Particularly for workflows written using the Python frame it may also be desirable to submit a sub suite as a job. This is especially useful for regular(ish) shaped python job arrays. To do this the kernel would need to be run in a different configuration:

  • The job submission module need not be loaded.
  • A different file creation module would be required.

Config API And Python Config API

See https://github.com/cylc/cylc/issues/1962

Motivation

The Python API should:

  • Make writing programmatic suites easier.
  • Configure cylc logic with Python objects rather than with strings (e.g. foo >> bar rather than 'foo => bar').
  • Provide "on the fly" validation meaning that (for the first time since Jinja2) we can provide sensible error messages with line numbers.

Approaches

Python API could either:

  1. Open up the OrderedDictWithDefaults datastructure.

    import cylc.config
    
    cfg = cylc.config.Config()
    
    cfg['scheduling']['dependencies']['graph'] = 'hello_world'
    cfg['runtime']['hello_world']['script'] = 'echo "Hello World!"'

    This option allows us to replace Jinja2 with Python but otherwise offers what we currently have.
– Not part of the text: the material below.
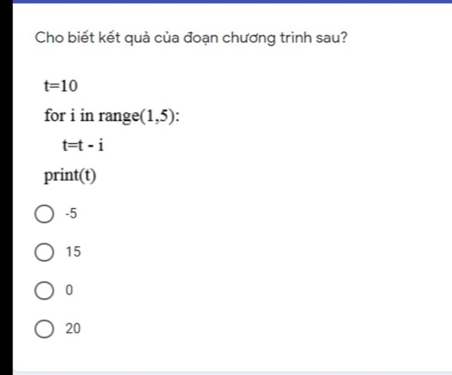Click the answer label text "15"
The width and height of the screenshot is (452, 375).
point(73,252)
  2. Provide functions for constructing a configuration.

    from cylc import Task, Graph
    
    hello_world = Task('hello_world')  # would run the task mysuite/hello_world
    Graph(hello_world)

    This offers a much more elegant solution but requires an interface which can build a cylc configuration object.

Basics

Assuming option 2 (above), some possible syntax:

# Tasks
foo = Task('foo')
bar = Task('bar',
   env={'BAR': 'pub'}
)

# Dependencies

foo >> bar

# States

foo.state['fail'] >> bar

# Parameters
num = Param('num', range(10))

baz = TaskArray('baz', num)
pub = TaskArray('pub', num)

baz >> pub[0:5]

# Useful Parameters
num = Param('num', {
   1: {'foo': 'a', 'bar': 'b', 'baz': 'c'}
   2: {'foo': 'd', 'bar': 'e', 'baz': 'f'}
})

bol = TaskArray('bol', num
   env={'variable': num['foo']}
)

foo >> bol

# Cycling (somewhat tricker, a simple option)

graph = Graph(
   foo >> bar,
   bar >> baz
)
graph.cycle('P1D')

# Inter-cycle offsetd

graph = Graph(
   foo >> bar,
   bar('-PT1H') >> baz
)

Event Driven Scheduler

Presently the scheduler is self-assembling based on a "pool" of self-spawning tasks.

Spawn-on-demand requires the suite to have knowledge of the pattern of its graph.

This would allow us to spin up task proxies only when required cleaning up the distinction between tasks and jobs (TaskDefs become Tasks (nodes in the pattern), TaskProxies become Jobs (nodes in the Graph)).

Graphs

The new Graph object would need to be walkable in both directions, i.e. tasks know their prerequisites but also their postrequisites.

Perhaps a more extreme implementation of this would see multiple graphs as distinct entities. Graphs could then be "driven" by a cycler or an external trigger opening up the opportunity for suites to respond to irregular events which do not fit into any current cycling model e.g. certain observations type workflows.

Events

The scheduler should be able to associate events with nodes in the graph and propagate them through it. When an event occurs it triggers actions in the graph which may spawn new jobs in response. We shouldn't need to iterate over the task pool to evaluate prerequisites etc.